What you give back should match the records word for word.

Stored items:
------------------------------------------------------------------------
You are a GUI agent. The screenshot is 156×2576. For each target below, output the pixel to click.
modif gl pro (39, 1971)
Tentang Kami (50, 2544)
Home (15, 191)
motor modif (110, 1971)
------------------------------------------------------------------------
# Exercise answer
You are a GUI agent. The screenshot is 156×2576. For each target below, output the pixel to click.
modif gl pro (39, 1971)
Tentang Kami (50, 2544)
Home (15, 191)
motor modif (110, 1971)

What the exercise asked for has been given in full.